Bagging (decrease variance) : Bootstrapping + Aggregating

1. What is Bagging?
2. Statistics - variance reduction
3. Advantages vs Disadvantages
4. Random Forest : a representative bagging model

1. What is Bagging?

Bootstrapping : generate new traing sets by uniformly sampling with replacement from the standard traing set
(cf) bootstrap (n.) : better oneself by rigorous, unaided effort (Source)
Aggregating : aggregate the results of multiple models.
(ex) Random Forest


bagging flow. (Source)

2. Statistics - variance reduction

Proof

Let $X_1, X_2, \cdots, X_n$ be samples from identical distribution with a variance $\sigma^2$.

For sample mean $\overline{X} = \dfrac{1}{n} \sum\limits_{i=1}^n X_i$,

\[\begin{align*} \text{Var}(\overline{X}) &= \text{Var}(\dfrac{1}{n} \sum\limits_{i=1}^n X_i) \\ &= \frac{1}{n^2} \left( \sum_{i=1}^n \text{Var}(X_i) + \sum_{i \ne j} \text{Cov}(X_i, X_j) \right) \\ &= \frac{1}{n^2} \big( n \sigma^2 + n(n-1) \rho \sigma^2 \big) \\ &= \rho \sigma^2 + \frac{1}{n} (1-\rho) \sigma^2 \\ &\lt \rho \sigma^2 + (1 - \rho) \sigma^2 \\ &= \sigma^2 \end{align*}\]

where $\rho$ is the pairwise correlation, if $n \ge 2$ and $\rho \ne 1$ (multiple and different samples).
(assuming each pairwise correlation $\rho$ is same)

Thus by bagging, sampling and averaging, we obtain an ensemble model with lower variance and the same bias.

Choice of the sub-model

Algorithm	Bias	variance
Decision Tree	low	high
Linear Regression	high	low

Using Bagging together with Linear Regression is less effective. (Source)
Since Decision Tree has low bias, it is good choice for the sub-model of Bagging.

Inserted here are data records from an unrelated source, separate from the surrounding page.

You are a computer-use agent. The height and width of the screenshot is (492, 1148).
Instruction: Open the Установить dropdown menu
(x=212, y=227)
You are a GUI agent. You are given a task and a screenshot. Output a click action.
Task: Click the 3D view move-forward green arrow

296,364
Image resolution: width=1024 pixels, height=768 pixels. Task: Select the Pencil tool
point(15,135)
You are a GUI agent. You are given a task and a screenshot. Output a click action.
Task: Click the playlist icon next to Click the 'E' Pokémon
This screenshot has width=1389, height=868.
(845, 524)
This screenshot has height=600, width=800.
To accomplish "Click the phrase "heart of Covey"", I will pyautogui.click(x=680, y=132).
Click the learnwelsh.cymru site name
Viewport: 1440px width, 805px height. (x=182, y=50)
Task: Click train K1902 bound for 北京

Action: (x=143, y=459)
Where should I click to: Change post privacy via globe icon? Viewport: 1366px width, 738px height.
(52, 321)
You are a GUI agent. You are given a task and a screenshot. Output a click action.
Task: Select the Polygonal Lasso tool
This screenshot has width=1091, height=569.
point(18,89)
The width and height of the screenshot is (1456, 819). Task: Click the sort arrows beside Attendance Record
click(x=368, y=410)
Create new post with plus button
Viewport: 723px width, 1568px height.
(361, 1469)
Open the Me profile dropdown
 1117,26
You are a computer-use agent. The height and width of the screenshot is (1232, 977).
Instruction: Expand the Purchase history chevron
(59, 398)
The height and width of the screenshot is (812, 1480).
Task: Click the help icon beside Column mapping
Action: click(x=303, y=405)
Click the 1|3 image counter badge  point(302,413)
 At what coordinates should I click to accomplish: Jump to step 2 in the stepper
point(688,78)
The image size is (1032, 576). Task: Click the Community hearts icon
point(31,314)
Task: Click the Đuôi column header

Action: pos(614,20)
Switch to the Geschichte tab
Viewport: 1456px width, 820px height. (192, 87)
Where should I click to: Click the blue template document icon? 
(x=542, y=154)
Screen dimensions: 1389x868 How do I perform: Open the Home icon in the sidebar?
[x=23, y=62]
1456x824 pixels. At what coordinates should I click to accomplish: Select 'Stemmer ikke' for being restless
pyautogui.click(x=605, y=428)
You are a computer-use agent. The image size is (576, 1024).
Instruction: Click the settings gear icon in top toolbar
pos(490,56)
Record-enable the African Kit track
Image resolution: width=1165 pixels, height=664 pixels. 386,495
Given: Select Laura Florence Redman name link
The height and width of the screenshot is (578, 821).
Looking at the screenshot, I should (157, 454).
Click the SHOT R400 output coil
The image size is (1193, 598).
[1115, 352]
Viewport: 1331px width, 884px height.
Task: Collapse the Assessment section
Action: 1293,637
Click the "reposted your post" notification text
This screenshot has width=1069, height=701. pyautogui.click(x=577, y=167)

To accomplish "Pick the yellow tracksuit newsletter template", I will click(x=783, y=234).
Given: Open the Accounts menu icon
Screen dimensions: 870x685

Strategy to lower variance

\[\begin{align} \text{Var}(\overline{X}) &= \rho \sigma^2 + \frac{1}{n} (1-\rho) \sigma^2 \\ &= \frac{1}{n} \sigma^2 + \rho \left(1 - \frac{1}{n} \right) \sigma^2 \end{align}\]

Strategy 1
From the equation $(1)$, the more sub-model ($n$), the lower variance.

Strategy 2
From the equation $(2)$, the lower correlation between sub-models ($\rho$), the lower variance.

3. Advantages vs Disadvantages

Advantages
(Strategy 2) Since a single model is never shown the complete dataset, it’s ability to memorise is significantly constrained. Thus we can avoid overfitting(reduce the variance).
(Strategy 2) Bagging is most effective when each sub-model is uncorrelated by learning relationships across different components of the data set.
You can extract prediction intervals.
(Source) Conor Mc., Why Bagging Works
Disadvantages
a loss of interpretability of a model
computationally expensive
Bagging reduces the variance while retaining the bias.

4. Random Forest : a representative bagging model

It builds a number of parallel decision trees on different samples and takes their majority vote for classification or average in case of regression. (Source) Sruthi E R, Understanding Random Forest

For not maximally correlated trees (Strategy 2),
(Source) Dr. Robert Kübler, Understanding the Effect of Bagging on Variance and Bias visually

Use a random subset of the training samples (bootstrapping) for each tree.
Use a random subset of features (learning different relationships) in each step of growing each tree.
anything else can be added to lower correlation between sub-models.